Orange-OpenSource / conllueditor

ConllEditor is a tool to edit dependency syntax trees in CoNLL-U format.
BSD 3-Clause "New" or "Revised" License
54 stars 17 forks source link

Proposal for mass editing #12

Closed Stormur closed 2 years ago

Stormur commented 3 years ago

Hi! As always, first I make you compliments for this application, which we us for annotation with ever great fruitfulness! Great work! :slightly_smiling_face:

I was wondering, since there are some advanced search functions already but no relative point on the TODO-list, if it would be possible to add a function for mass editing based on (regular expression) searches; and in general also including the sentence text in the possible search.

Some dummy examples:

To have such a functionality already integrated in a shell that reads and edits CoNLL-U+ files would be great! Or is it already there and I am missing it?

jheinecke commented 3 years ago

Hi! Thanks :-) It's nice to hear that people like and use my tool (I have no idea how many annotators work with it, drop me a note :-))

Mass editing is a good idea (for the time I do it with more or less intelligent python programmes, but integrate it in the editor would be nice). I will think of that (has to be rather foolproof to avoid major undetected data corruption). What other kind of rules can you think of ? Rules applied on condition on simple tokens does not look to difficult to implement. But rules which take into account the dependencies are trickier (change the Feature F=V to F=V2 if the head of the word has a dependant case ...) Did you think of an interaction with the GUI or a script which reads rules and the conllu-file and outputs the applied rules. If it is this, maybe LORIAs https://grew.fr/ would be a solution ?

concerning CoNLL-U+ there is partial support : The 10 standard CoNLL-U columns must be present, but the editor allows to edit any additional column (without testing whether it makes sense, for instant it does not check whether in a B-I-O tag which spans multiple tokens the first starts with B: and the subsequent with I: If you want to edit CoNLL-U+ which do not contain all 10 standard columns there is a script bin/conlluconvert.sh

Stormur commented 3 years ago

Our team is, but the numbers vary!

First, the last part: I wasn't asking for a particular treatment for CoNLL-U+, but just refering to the capability of conllueditor to treat both CoNLL-U and CoNLL-U plus files!

I am too using more or less standardised Python routines, but as the complexity of our annotational work increases, they become more and more intricated: even just reading and printing syntactic trees is not as simple as it seems!

What I am envisioning for now is just on the simpler level: this would already help greatly.
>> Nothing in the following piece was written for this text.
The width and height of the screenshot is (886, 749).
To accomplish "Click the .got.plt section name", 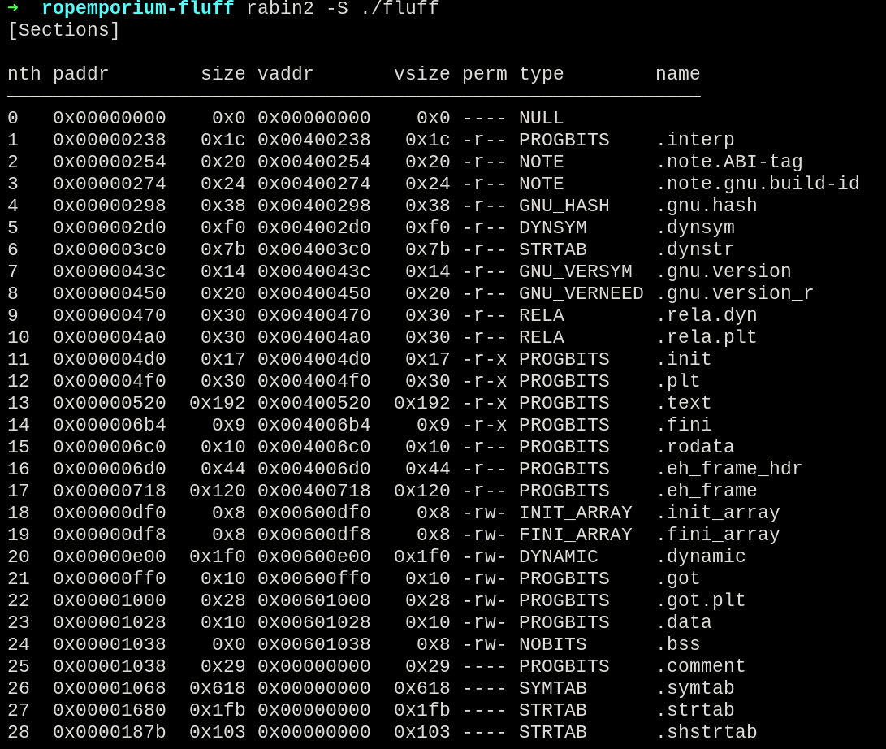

We can think that more complex substitutions, involving for example multiword tokens, conditions on siblings, conditions on other relations and so on can be left to the user to solve in other ways for the moment. So I'd just stick to things such as:

Admittedly, I have not yet tried to use grew for graph rewriting, but I'll see what it can do!

Stormur commented 3 years ago

By the way, since you mentioned it: could you somehow point me to a contact to a member of the Grew project? I have started trying it out and have questions on some issues, but I seem not to be able to find some contacts. Thanks in advance!

And just as a comment: from what I understand, with a tool like Grew it is not possible to just change e.g. the dependency relation of a node if there is not already an edge, as Grew only works with graphs. But such an edit is a routine for me and it is very useful as a sort of "pre-annotation", and I reiterate that conllueditor would be the perfect place for it! :slightly_smiling_face:

jheinecke commented 3 years ago

I'll look what I can do for the change function you propose. It has to be more foolproof than the rest since you can easily make an error in the find condition and change things which should stay put. This sias there is always git to come back to the point of start.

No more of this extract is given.